Recorded information below:

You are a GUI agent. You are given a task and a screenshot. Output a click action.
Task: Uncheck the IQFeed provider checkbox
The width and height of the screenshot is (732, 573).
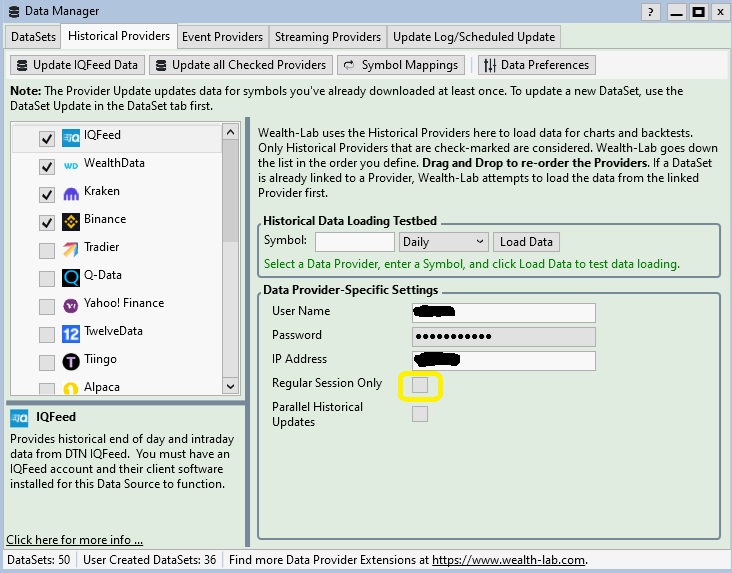tap(46, 138)
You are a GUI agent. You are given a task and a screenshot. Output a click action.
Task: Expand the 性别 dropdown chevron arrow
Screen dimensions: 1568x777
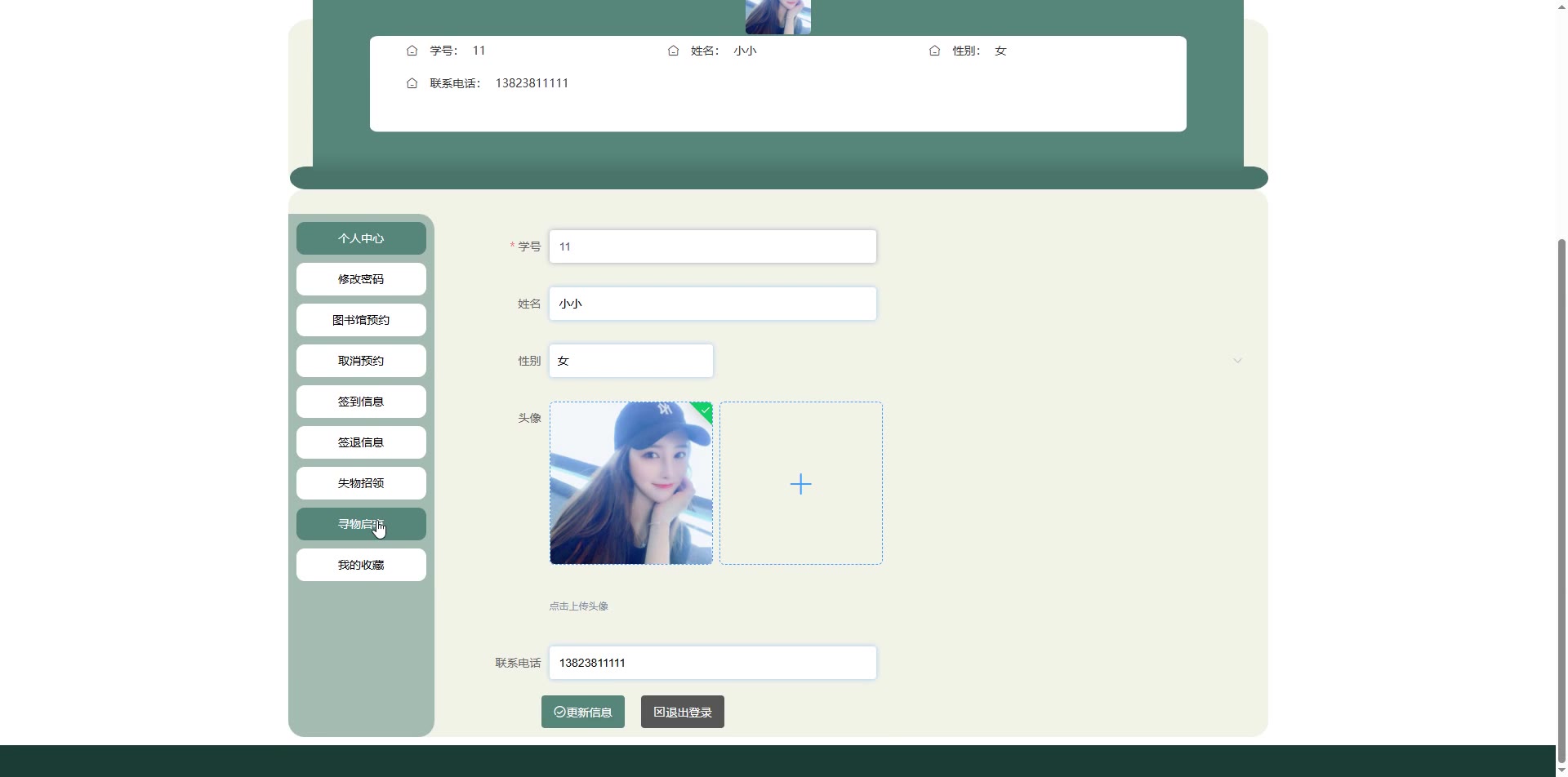pyautogui.click(x=1237, y=361)
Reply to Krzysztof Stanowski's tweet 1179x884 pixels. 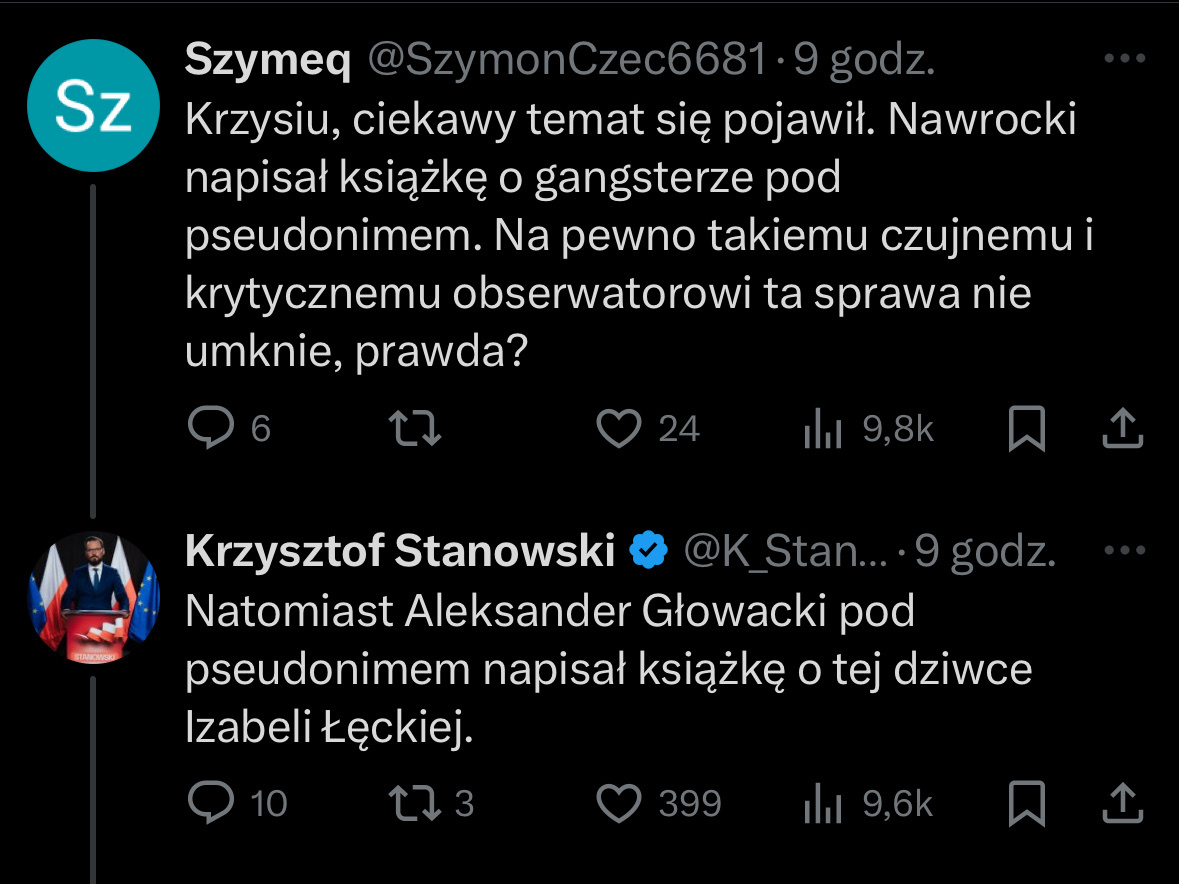(x=210, y=803)
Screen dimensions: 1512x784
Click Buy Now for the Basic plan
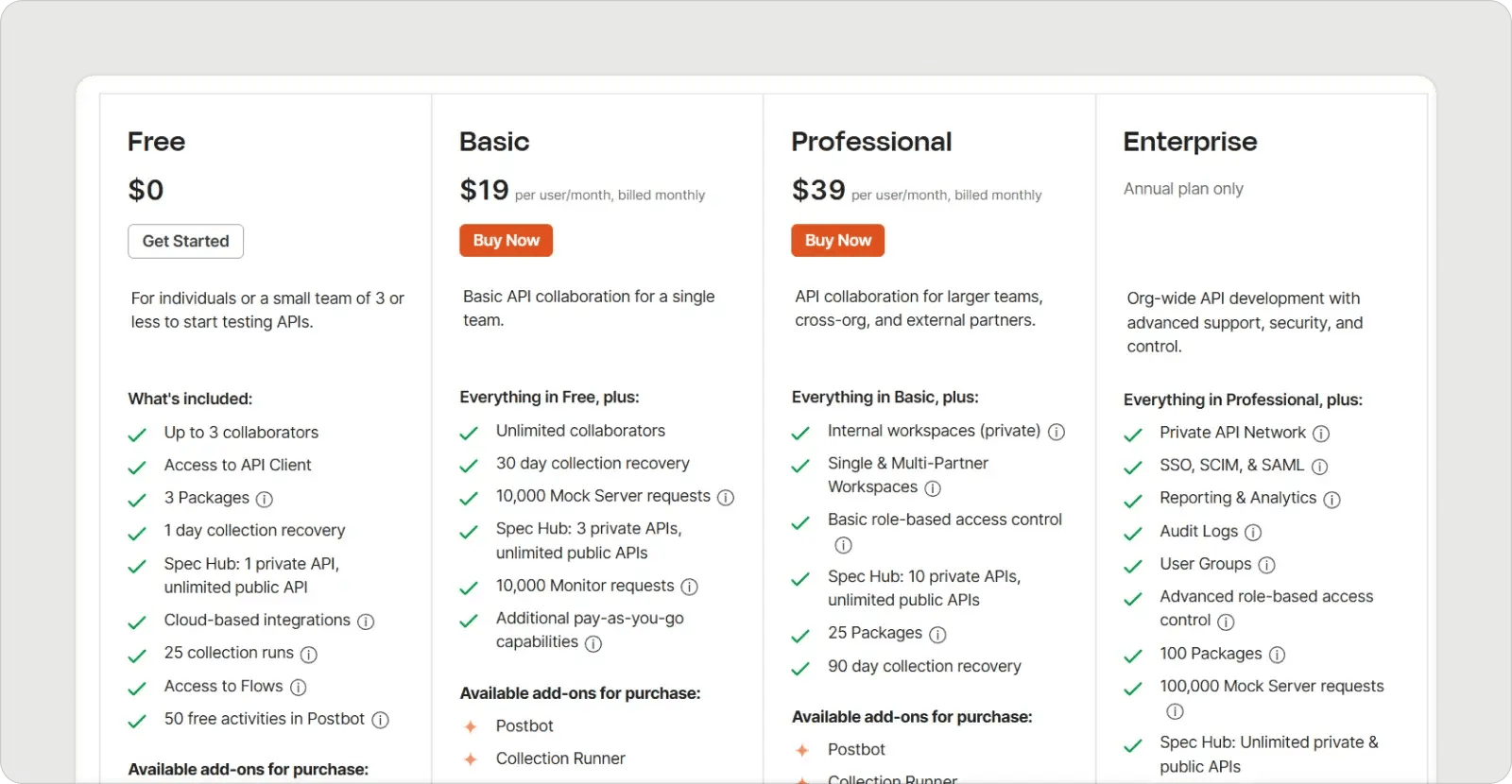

End of Recorded information.

- **Try it**: Return nothing except the lines from the line with "Screen dimensions: 1512x784" through the last line of the records above, copied exactly and without pictures.

- **Reply**:
Screen dimensions: 1512x784
Click Buy Now for the Basic plan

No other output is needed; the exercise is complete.